Selenium-gene interactions involving microRNAs

Abstract

Selenium (Se) is an essential nutrient for health. In mammals Se is incorporated into ~25 selenoproteins in the form of the amino-acid selenocysteine encoded by the UGA codon through a complex interacting with selenocysteine insertion sequence (SECIS) in the 3’Unstralated Region. The selenoproteins have functions in antioxidant defence and redox control, thyroid hormone metabolism and mitochondrial metabolism. Previous scientific work has found that Se also affects a group of downstream targets. The aim of my work is to investigate whether expression of selenoproteins or the downstream targets affected by Se is regulated through epigenetic mechanisms involving microRNAs, a small non-coding RNA species that regulates a gene or groups of genes by binding to the mRNA 3’UTR. Gut epithelial Caco-2 cells were grown in either Se deficient or Se-supplemented medium for 72h.
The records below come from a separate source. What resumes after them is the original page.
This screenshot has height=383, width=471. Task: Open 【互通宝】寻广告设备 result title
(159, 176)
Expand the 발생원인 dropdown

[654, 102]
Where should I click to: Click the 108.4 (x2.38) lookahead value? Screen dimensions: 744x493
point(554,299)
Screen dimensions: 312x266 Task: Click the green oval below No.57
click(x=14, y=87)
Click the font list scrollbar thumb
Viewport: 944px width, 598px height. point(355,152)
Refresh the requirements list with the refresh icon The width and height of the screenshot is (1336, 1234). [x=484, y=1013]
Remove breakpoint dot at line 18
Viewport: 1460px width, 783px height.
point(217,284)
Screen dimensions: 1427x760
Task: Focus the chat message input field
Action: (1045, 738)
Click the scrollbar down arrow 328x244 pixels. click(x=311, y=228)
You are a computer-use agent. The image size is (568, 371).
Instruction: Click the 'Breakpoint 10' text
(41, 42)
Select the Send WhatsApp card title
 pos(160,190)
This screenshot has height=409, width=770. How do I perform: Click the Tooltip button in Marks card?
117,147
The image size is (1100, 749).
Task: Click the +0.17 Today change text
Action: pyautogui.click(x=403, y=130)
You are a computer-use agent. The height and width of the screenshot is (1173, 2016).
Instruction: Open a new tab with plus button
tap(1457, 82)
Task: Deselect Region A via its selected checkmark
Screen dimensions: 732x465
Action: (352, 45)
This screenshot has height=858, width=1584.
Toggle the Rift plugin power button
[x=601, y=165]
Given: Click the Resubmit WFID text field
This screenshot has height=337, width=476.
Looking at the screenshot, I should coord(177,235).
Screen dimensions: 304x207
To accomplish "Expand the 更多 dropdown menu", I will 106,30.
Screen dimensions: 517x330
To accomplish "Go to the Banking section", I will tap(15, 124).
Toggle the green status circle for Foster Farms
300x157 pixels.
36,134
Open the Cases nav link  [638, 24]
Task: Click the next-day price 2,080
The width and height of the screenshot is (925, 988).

RNA extracted and miRNA expression analysed using a custom-designed human genome V2 Agilent 8x15K array. In addition, global mRNA transcriptome expression was analysed using an Illumina HumanRef-8 v3 microarray. Se supply increased the expression of thirteen miRNAs and 53 mRNAs the observed differences were confirmed by real time PCR. miR-185 was selected as a further target of investigation because of its high sensitivity to Se. Bioinformatic analysis of the Se susceptible miRNAs and Se sensitive genes was carried out using miRWalk, MicroCosmo, microRNA.org, miRBase and microRNA.org algorithms and Ingenuity Pathway Analysis. This identified miR-185 recognition elements in the Se-sensitive mRNAs for Glutathione peroxidise 2 (GPX2), Glutathione peroxidise 3 (GPX3), and Selenophosphate Synthetase 2 (SEPHS2). Expression of GPX2 and SEPHS2 was altered by miR-188 with a specific anti-miR and affected differently according to miRNA exposure. The data suggests that these mRNAs are targets of miR-185. In conclusion, the experiment indicates that miRNA expression as regulation of target genes is regulated by Se supply in Caco-2 cells.